GenBank submission

After doing DNA analyses, there is a moment where you have to submit the sequences to GenBank in order to obtain accession number for your manuscript. For the previous manuscript, the number of sequences was limited and from ITS/28S only. My co-author Dick Groenenberg did the submission as part of the laboratory routine.

This time, I had more sequences and from different loci. As I thought the submission might be less straightforward, I asked Dick for some assistance. We figured out the following procedure:

1. Open your sequence aligment in MacClade; make sure all base pairs are
coded correctly and missing bases (N) and gaps (-) indicated. Assure
that all sequences are of equal length.
2. Save file and export it in Fasta format

3. Open Fasta file in texteditor (e.g. TextWrangler).
4. In header of each sequence add organism name and identifier. E.g.
[organism=Thaumastus thompsoni] cytochrome oxidase subunit I gene,
partial cds. Save file [1]
5. Open alignment again in MacClade; select all, Characters>Genetic
code>Drosophila mt, Characters>Codon positions>Calculate codon
positions>choose to minimize stop codons; Characters>Data
format>Translate to protein>consider gaps.
6. Colour cells to protein: Display>Amino Acid Translation>Show
translated AAs.
7. Check for absence of stop codons (black coloured).
8. Check for presence of motif VMIFF, in case of CO1.
9. Export in Fasta format, save file [2].
10. Open Sequin. Start new submission. Submission type Phylogenetic
study. Import nucleotide alignment [1]; tab organism: check location
(mitochondrion/genomic) and genetic code (invertebrate
mitochondrial/standard); EITHER import protein file [2] and check if
Sequin matches correctly both files OR leave translation to proteins to Sequin done
automatically (but check against file [2]); save file with sqn-extension.

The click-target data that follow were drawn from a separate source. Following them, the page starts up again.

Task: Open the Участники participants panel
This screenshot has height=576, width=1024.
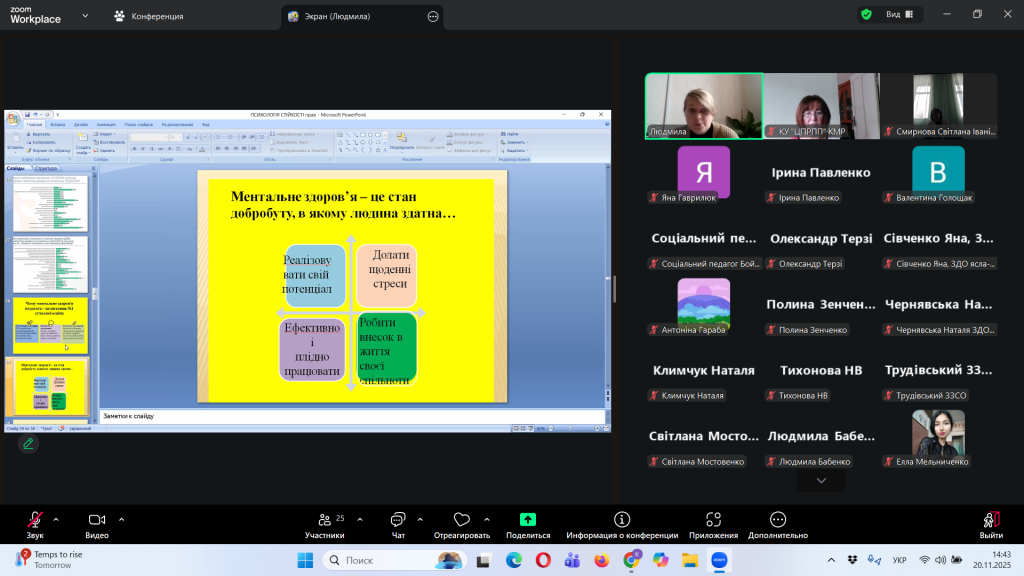Action: [325, 520]
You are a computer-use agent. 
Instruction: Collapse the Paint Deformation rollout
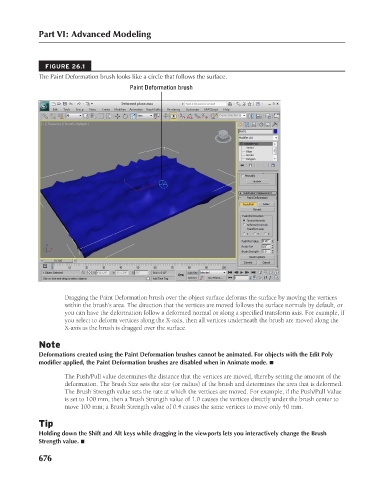(257, 198)
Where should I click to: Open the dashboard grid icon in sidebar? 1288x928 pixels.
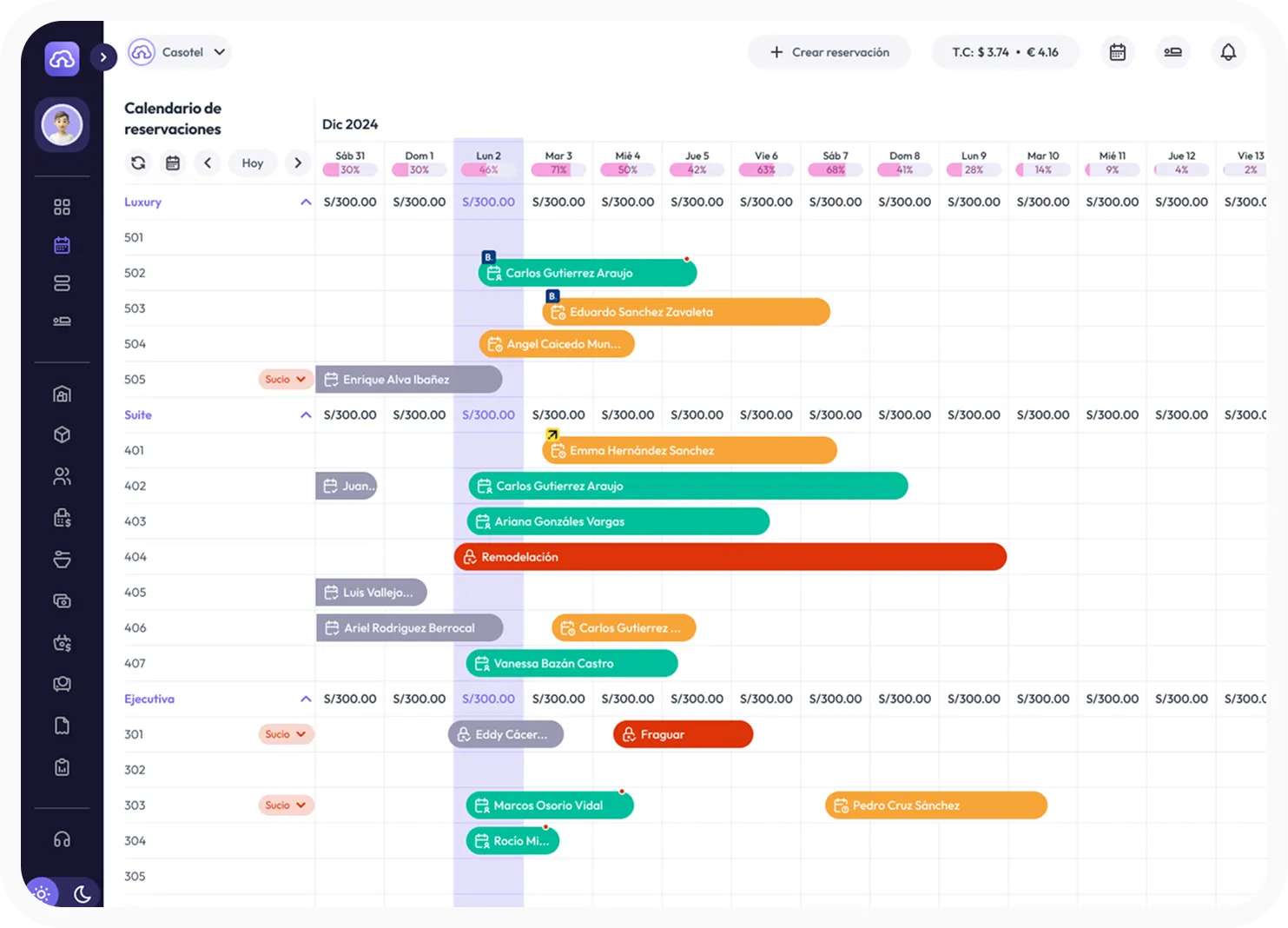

The tricky part is the use of Sequin. While there is an on-line help file to walk you through the subsequent windows (, this doesn’t help when you actually trapped with some pop-up windows reporting errors. At one moment in time, we encountered a problem with the translation from nucleotides to proteins. Whatever we tried, the error remained in the first position (‘-‘ instead of ‘T’). Needless to say that we started several times from scratch, trying different options.


While the error report was still pending with GenBank, I managed to get the translation correct. However, in the final sqn-file there were still reported errors in some of the sequence features but no fatal ones.
The sequences are submitted but will only appear in GenBank once the first manuscript is published.